The mold according to the invention is advantageous because it allows rapid demolding by reversal, accelerated solidification by maximizing heat exchanges and obtaining bowls free of defects.

EXAMPLE

Melting tests of different charges were carried out in a cylindrical induction furnace with a capacity of 500 kg and an internal diameter D of 500 mm. The melting of a parallelepiped block placed vertically in the center of the furnace was compared to the melting of cylindrical bowls according to the invention of the same total mass 100 kg as the parallelepiped block, with a maximum diameter of 384 mm and placed halfway up the the coil (Figure 6). The reference block is also centered with respect to the mid-height of the coil. A frequency of 385 Hz was used, the power used corresponded to 50% of the rated power of the furnace.

The test shows a reduction of 37% in the melting time of the bowls placed halfway up the inductors (Figure 6b) compared to the parallelepiped block placed vertically (Figure 6a). These tests were also used to calibrate a fusion model.

Claims

1. Process for melting an aluminum filler, characterized in that it comprises:

- the supply of an aluminum charge (11, 12, 13) of which at least 15% by weight is in the form of a bowl of essentially cylindrical shape (11) of height h and of maximum diameter d;

- loading said charge into a cylindrical induction furnace (10) of height H and maximum internal diameter D in which the direction of the height of said bowl is substantially parallel to the direction of the height of the furnace;

- melting said charge by induction to obtain a bath of liquid metal (2);

- optionally titling said liquid metal, wherein d is in the range 0.7 D to 0.97 D and preferably in the range 0.84 D to 0.92 D.

2. Process according to claim 1, in which the diameter positioned at mid-height h/2 of the bowl of essentially cylindrical shape is located at a distance from the bottom of the oven comprised between H/2 - H/4 and H/2 + H/ 4.

3. A method according to claim 1 or claim 2 wherein the bowl of substantially cylindrical shape has an opening in its center (111).

4. Method according to claim 3 in which the bowl of essentially cylindrical shape is manipulated during the loading step by a manipulator tool (3) inserted through said opening (111).
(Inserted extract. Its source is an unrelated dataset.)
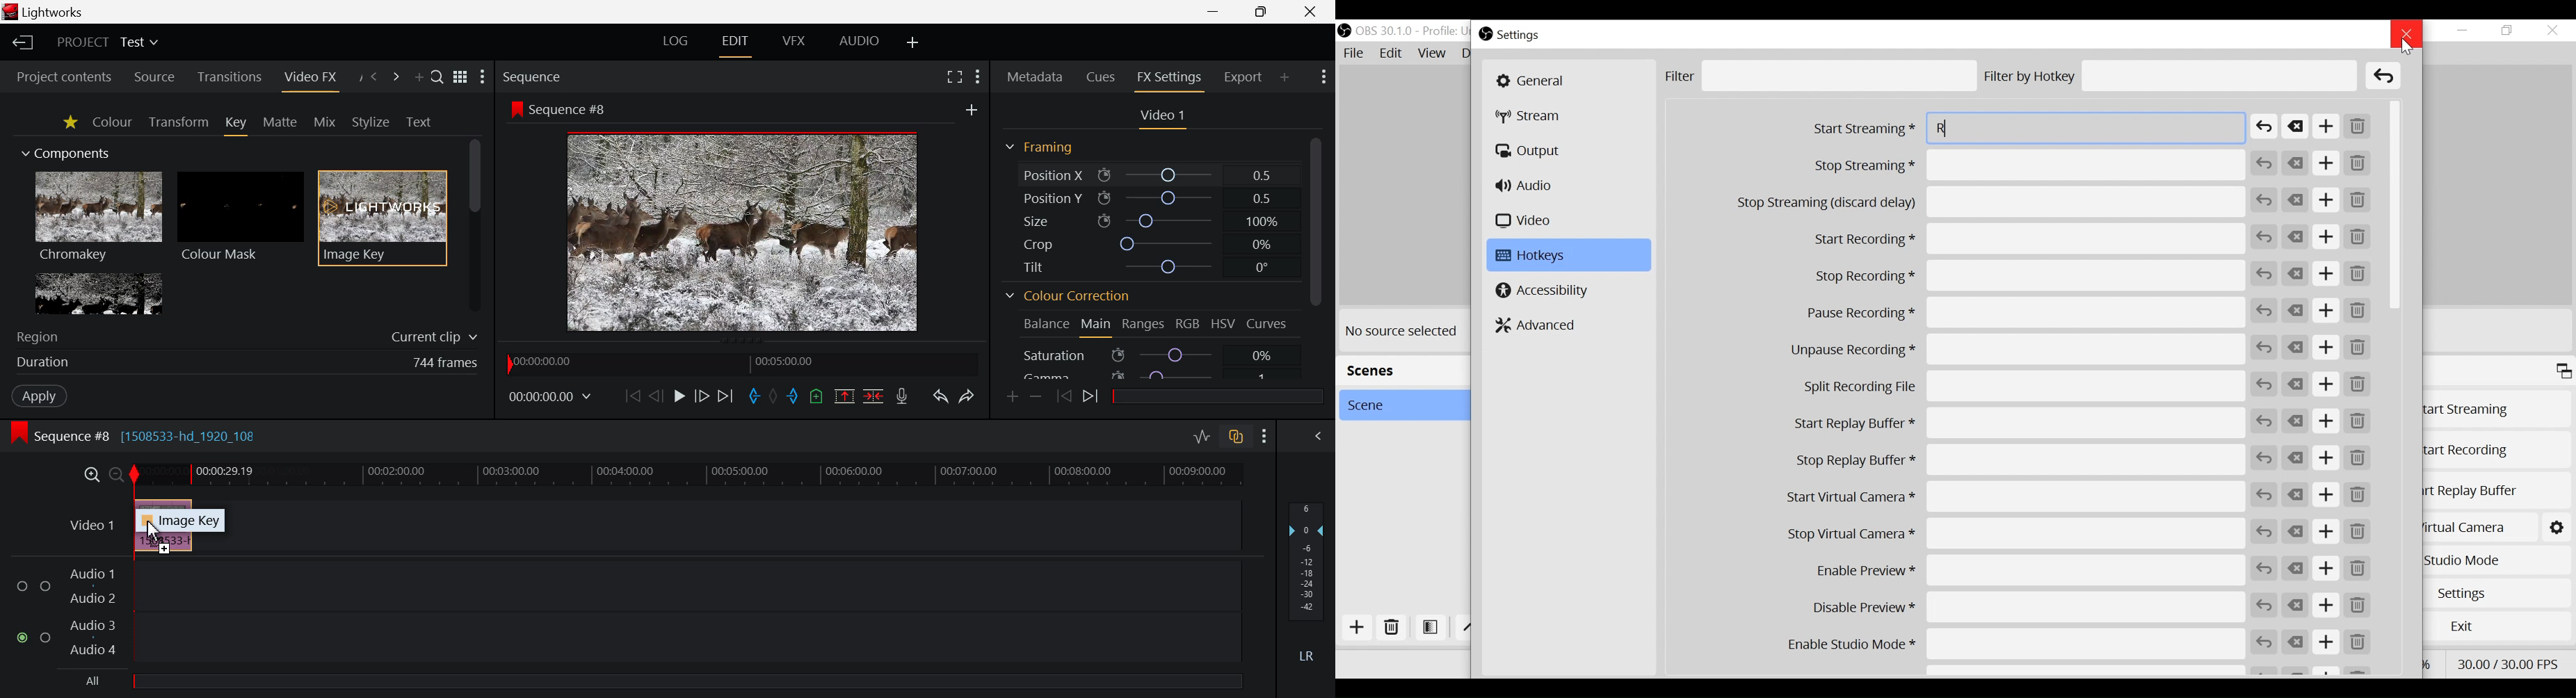 This screenshot has height=700, width=2576. What do you see at coordinates (2328, 164) in the screenshot?
I see `Add` at bounding box center [2328, 164].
5. Method of manufacturing an intermediate product (100, 101), such as a rolling plate, a spinning billet, a forging block or an ingot or a bowl characterized in that it comprises:

- Obtaining a bath of liquid metal optionally put under the melting process according to any one of claims 1 to 4;

- optionally the filtration and/or the treatment of said liquid metal (2);

6. A method of manufacturing an intermediate product according to claim 5 wherein at least 60% of the filler of the filler comes from reflow metal.
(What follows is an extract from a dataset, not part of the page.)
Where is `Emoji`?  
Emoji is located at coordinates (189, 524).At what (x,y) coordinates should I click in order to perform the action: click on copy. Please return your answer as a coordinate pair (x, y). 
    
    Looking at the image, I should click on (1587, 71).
7. Bowl of essentially cylindrical shape in aluminum of height h and maximum diameter d suitable for melting.

8. Bowl according to claim 7 provided with at least two feet (113).
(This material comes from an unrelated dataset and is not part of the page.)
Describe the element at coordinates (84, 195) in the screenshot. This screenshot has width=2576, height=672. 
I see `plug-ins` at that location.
9. Bowl according to claim 7 or 8 wherein the bowl of substantially cylindrical shape is truncated at the ends by at least one diameter (114).

10. Mold (4) intended to cast an aluminum bowl of essentially cylindrical shape of height h and maximum diameter d.

11. Mold according to claim 10 comprising a central point (411) hollowed out for making the opening (111).

12. Mold according to claim 11 wherein the central point (411) for making the opening (111) is removable.